"What can be argued for four hours by lawyers, the UIDAI CEO will do it in one hour through PowerPoint presentation," Mr Venugopal told the bench chaired by Chief Justice of India Dipak Misra.
Mr Venugopal referred to CEO's educational qualifications - "he has a Ph. D in computer science" - and promised the judges that UIDAI chief Ajay Bhushan Pandey could "answer all questions" on the Aadhaar.
The presentation is likely to be made tomorrow.
Attorney General Venugopal said two screens could be put up in the court that would let the judges as well as the petitioners track the pointers.
"All doubts of the judges and petitioners will be answered by CEO UIDAI," he said.
The five judges have been hearing a batch of petitions that challenge the identification programme, contending that it violates an individual's fundamental right to privacy.
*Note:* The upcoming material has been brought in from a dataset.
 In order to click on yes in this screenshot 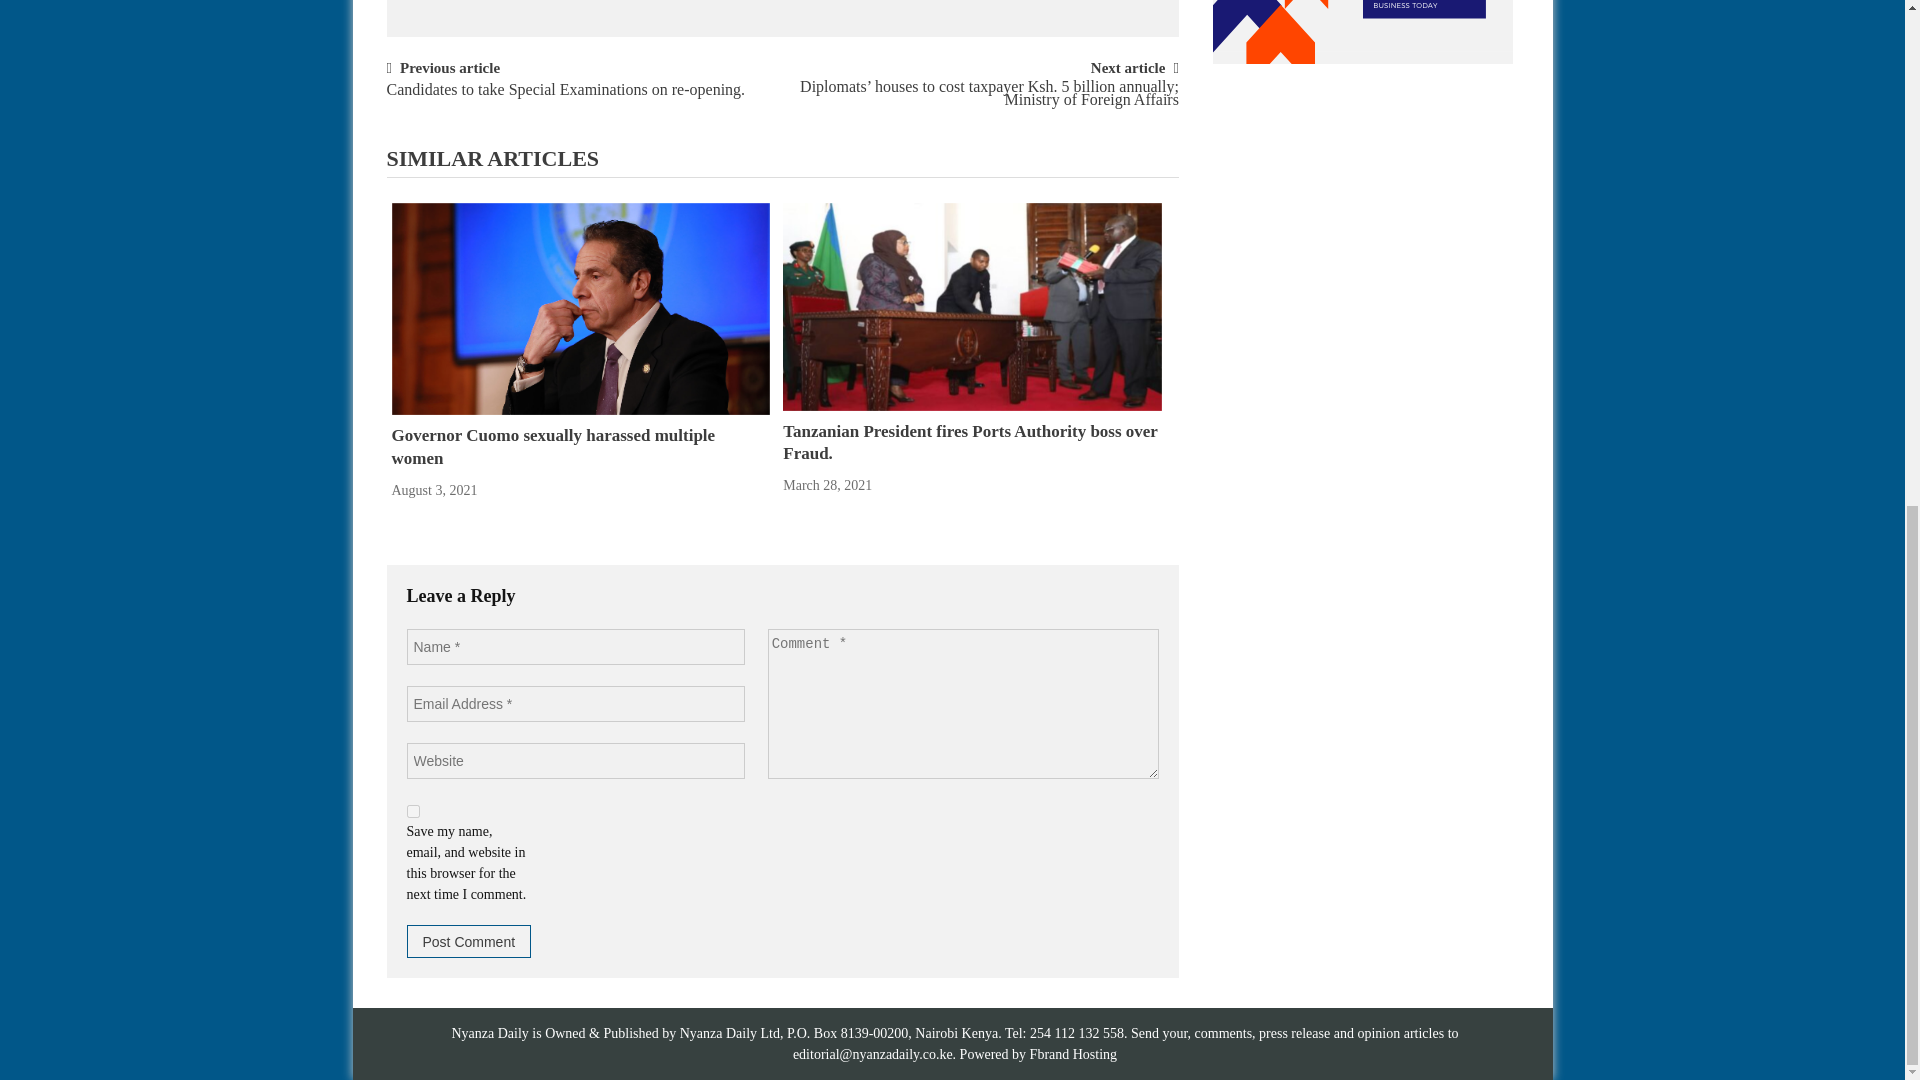, I will do `click(412, 810)`.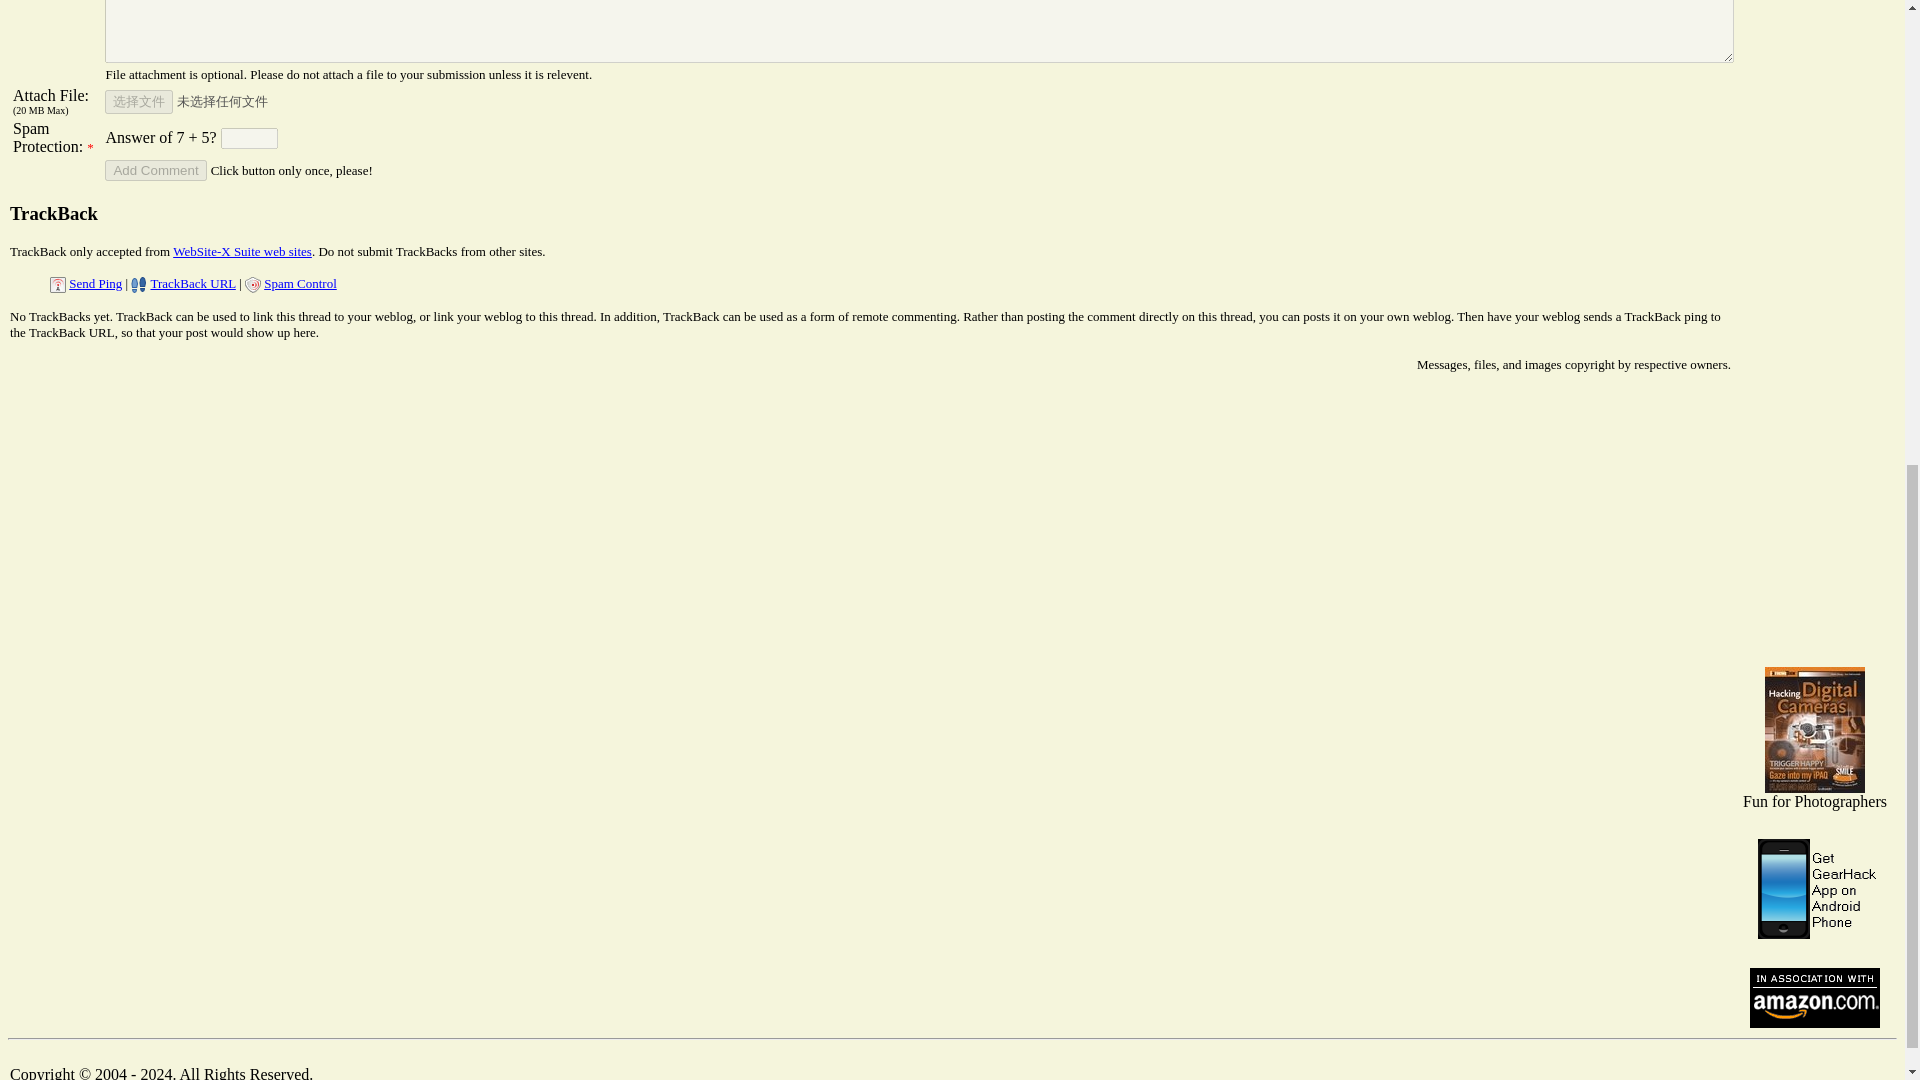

The government's top law officer, who told the court that he would focus on legal points and let the UIDAI chief talk about the technology, told the court that the Fundamental Rights enshrined in the Indian Constitution have two aspects.
One deals with rights like Right to Food and Right to Education and the other pertains to Freedom of Conscience and Right to Privacy, Mr Venugopal said.
The question is which aspect will prevail, he said, adding that the fundamental rights like the Right to Life should prevail over Right to Conscience and Privacy.
Aadhaar was launched by the previous UPA in 2009-10 to reduce the government's subsidy bill and remove duplicates from the home ministry-driven national population register that was inspired by BJP patriarch LK Advani's identity card project.
After the BJP-led coalition came to power in 2014, Prime Minister Narendra Modi put the population register on hold and put his weight behind Aadhaar.